Vou finalizar contando uma pequena história. Em meados da década de 1970, na periferia de Lagos, na Nigéria, um garoto chamava a atenção na pequena vila em que morava. Com 15 anos de idade, o garoto já tinha 2,13 metros de altura. Era impossível passar despercebido quando passeava ao lado dos amigos nas ruelas de barro batido de seu vilarejo. Apesar de chamar a atenção pela altura, o garoto não era respeitado pelos demais.

Seu corpo magro, os longos braços, o rosto repleto de espinhas típicas da adolescência e a forma desengonçada de andar não faziam sucesso entre as garotas e muito menos indicavam que ele teria a velocidade e a agilidade necessárias para ser um exímio caçador. Ele era grande, sim, chamava a atenção também. Era respeitado? Não, na verdade era até motivo de chacotas.
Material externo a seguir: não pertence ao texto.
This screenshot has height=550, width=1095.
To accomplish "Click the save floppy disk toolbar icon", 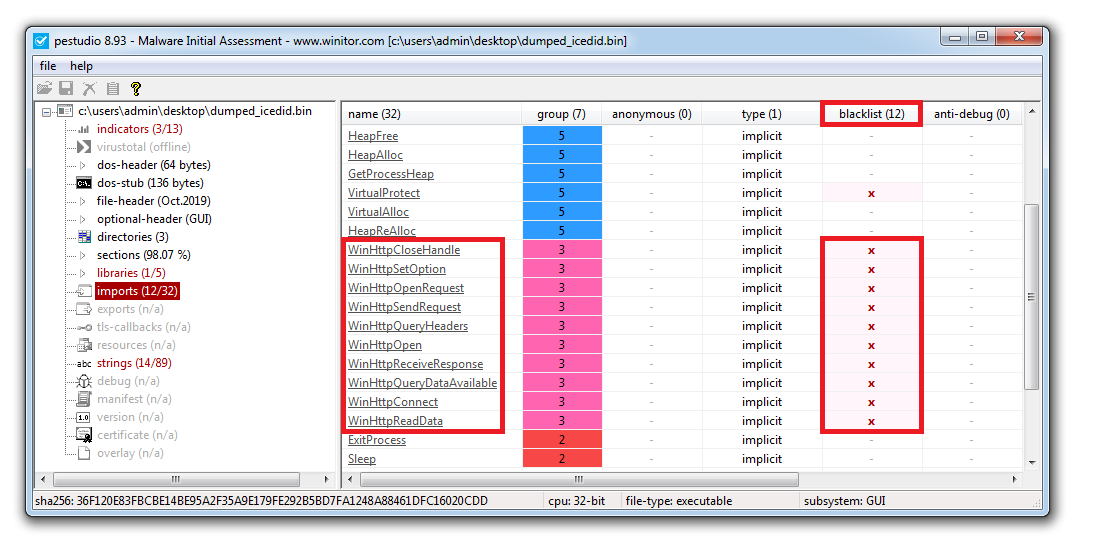I will [66, 88].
Um certo dia, numa ida ao centro da cidade com sua mãe para fazer compras, o destino sorriu para o garoto.

O treinador de basquete da Universidade de Lagos o viu na rua, ficou impressionado com seu tamanho e o convidou para praticar o esporte. Com muito afinco, treinos e disciplina, o garoto aprendeu a controlar seus movimentos e a tirar vantagem de se tamanho. Alguns anos depois, ele emigrou para os Estados Unidos, onde fez faculdade e acabou se naturalizando americano. O nome desse garoto é Hakeem Olajuwon, e seu currículo é impressionante.
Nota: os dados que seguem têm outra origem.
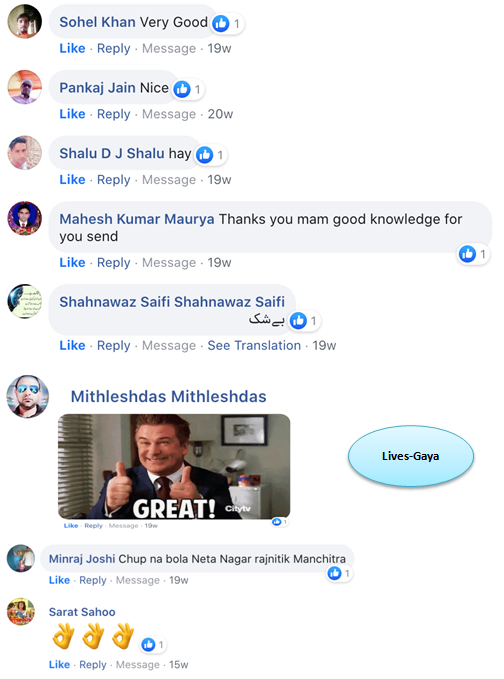The height and width of the screenshot is (679, 504).
Task: Click like reaction icon on Minraj Joshi's comment
Action: pyautogui.click(x=334, y=573)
Ele ganhou duas vezes o título da NBA (National Basketball Association) e foi o MVP (Most Valuable Player) nas duas finais que disputou. Ganhou também a medalha de ouro das olimpíadas de 1996 pelos Estados Unidos e, no mesmo ano, foi escolhido como um dos 50 melhores jogadores de todos os tempos da NBA. Ainda hoje é um dos oito jogadores na história da liga a ter mais de 20 mil pontos e 12 mil rebotes.
 
O currículo de Hakeem é 100% verdadeiro, já sua adolescência na África, não. Essa parte da história foi apenas uma licença poética. Ser grande sempre chama a atenção, porém, para ser respeitado, é necessário muito mais... É preciso planejamento, disciplina e, principalmente, coordenação nos movimentos.